Terrible Effects Of Daylight Saving Time

Spring forward, fall back. And the clocks will indeed shortly spring forward, bringing in…

 

Daylight Saving Time on Sunday, March 11.

QUICK FACTS:

Clocks spring forward one hour at 3 a.m. Sunday, March 11
• Observed in all of Canada with some exceptions, including most of Saskatchewan
• Daylight Saving Time is observed in around 70 countries
• Timekeeping is considered a provincial and territorial responsibility

And according to science, Daylight Saving Time may actually be harmful.

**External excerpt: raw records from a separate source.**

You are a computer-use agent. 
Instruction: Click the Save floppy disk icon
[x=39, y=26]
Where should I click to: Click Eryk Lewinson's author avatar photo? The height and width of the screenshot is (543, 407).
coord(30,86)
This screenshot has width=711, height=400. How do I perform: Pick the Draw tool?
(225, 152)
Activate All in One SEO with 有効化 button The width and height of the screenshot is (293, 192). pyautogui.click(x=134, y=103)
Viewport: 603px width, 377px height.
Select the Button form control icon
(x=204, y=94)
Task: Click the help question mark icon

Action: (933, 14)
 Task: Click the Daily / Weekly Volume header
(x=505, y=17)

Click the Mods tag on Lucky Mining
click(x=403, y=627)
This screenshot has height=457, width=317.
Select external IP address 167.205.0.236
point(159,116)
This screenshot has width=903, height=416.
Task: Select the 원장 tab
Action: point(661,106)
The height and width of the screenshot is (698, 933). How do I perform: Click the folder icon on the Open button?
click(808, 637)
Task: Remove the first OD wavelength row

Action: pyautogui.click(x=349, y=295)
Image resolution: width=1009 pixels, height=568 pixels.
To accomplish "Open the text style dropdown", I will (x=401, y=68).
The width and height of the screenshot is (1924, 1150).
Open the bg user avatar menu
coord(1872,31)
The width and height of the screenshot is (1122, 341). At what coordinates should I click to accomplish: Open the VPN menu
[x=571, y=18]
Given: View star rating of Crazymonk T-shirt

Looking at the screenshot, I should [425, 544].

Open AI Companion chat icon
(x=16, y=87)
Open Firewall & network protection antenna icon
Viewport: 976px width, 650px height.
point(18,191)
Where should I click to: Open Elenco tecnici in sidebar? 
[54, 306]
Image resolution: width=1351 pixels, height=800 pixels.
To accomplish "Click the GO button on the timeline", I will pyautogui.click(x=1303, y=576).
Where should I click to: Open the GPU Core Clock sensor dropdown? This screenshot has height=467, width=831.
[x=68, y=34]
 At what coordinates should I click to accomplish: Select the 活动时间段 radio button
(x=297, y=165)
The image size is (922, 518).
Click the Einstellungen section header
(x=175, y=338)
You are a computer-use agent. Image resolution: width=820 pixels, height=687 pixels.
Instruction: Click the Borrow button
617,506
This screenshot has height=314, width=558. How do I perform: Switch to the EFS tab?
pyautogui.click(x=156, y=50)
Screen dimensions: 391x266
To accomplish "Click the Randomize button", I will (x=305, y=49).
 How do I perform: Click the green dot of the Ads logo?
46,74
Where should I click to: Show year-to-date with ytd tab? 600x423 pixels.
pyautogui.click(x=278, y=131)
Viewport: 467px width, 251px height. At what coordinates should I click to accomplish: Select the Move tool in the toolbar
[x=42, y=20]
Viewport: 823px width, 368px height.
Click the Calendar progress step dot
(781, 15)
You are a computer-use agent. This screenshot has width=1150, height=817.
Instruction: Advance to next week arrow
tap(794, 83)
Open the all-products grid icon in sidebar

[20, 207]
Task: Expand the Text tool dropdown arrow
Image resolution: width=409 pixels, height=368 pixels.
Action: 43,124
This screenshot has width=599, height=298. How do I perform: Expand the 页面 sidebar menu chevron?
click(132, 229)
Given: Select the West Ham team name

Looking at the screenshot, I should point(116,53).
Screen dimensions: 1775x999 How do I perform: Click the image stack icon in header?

Here are some terrible effects of Daylight Saving Time to mull over before it comes back into effect in the spring-March 11th, 2018.

It does bad things to the economy: 

The result: Higher electricity bills, as the longer day meant residents ran the AC an hour longer. In Australia, meanwhile, the 2000 Summer Olympics prompted some parts of the country to extend Daylight Saving Time, while others kept it the same. A subsequent study found power costs from lighting went down in the evenings, but rose in the mornings, negating any savings. As well, there’s a measurable productivity hit in the immediate aftermath of the change. A 2013 study found the lost hour cost the U.S. economy around $434 million.

 

And if you drill down in the science to the level of the average worker, you’ll find plenty of terrible individual effects as well.

It (temporarily) turns us into lousy workers: 

It’s not reasonable to expect an artificially bleary-eyed workforce to perform at its usual level the Monday after the time change, and most people wouldn’t be surprised at what the science says. One study, for example, found a marked uptick in “cyberloafing” – basically, wasting time online at work rather than doing your job. That, for every hour of sleep lost, workers in their study spent about 20 per cent of their time on a task cyberloafing (I’d love to see the Facebook data on this). What it comes down to is a marked lack of attention to a task at hand. Wasteful in an office setting. Potentially life-threatening when you’re working in trades.

 

Drivers (and pedestrians) get hurt:

That lost hour in spring makes for bleary-eyed drivers, especially those who didn’t take advantage of the weekend to adjust their sleep schedules. In practice, that means more collisions on the roads. The number varies according to jurisdiction, but it’s measurable, and definitely linked to the time change. According to the Canadian Centre for Occupational Health and Safety, collisions in B.C. on the first Monday after the spring time change increased by 23 per cent from 2005-2009. CBC reports a similar uptick in Manitoba, which saw 20 per cent more collisions in the spring of 2015.

 

Collisions can be deadly. An October 2014 study from the University of Colorado (Boulder) saw a 17-per-cent rise in traffic deaths. Rather, CBC reports it’s pedestrians who are at risk. A 2007 Carnegie Mellon University study found pedestrians were three times more likely to be killed in traffic collisions after the fall switch. According to Business Insider, a 2007 study suggested the body is so attuned to the natural progression of day and night through the seasons, that humans may never actually adjust to Daylight Saving Time.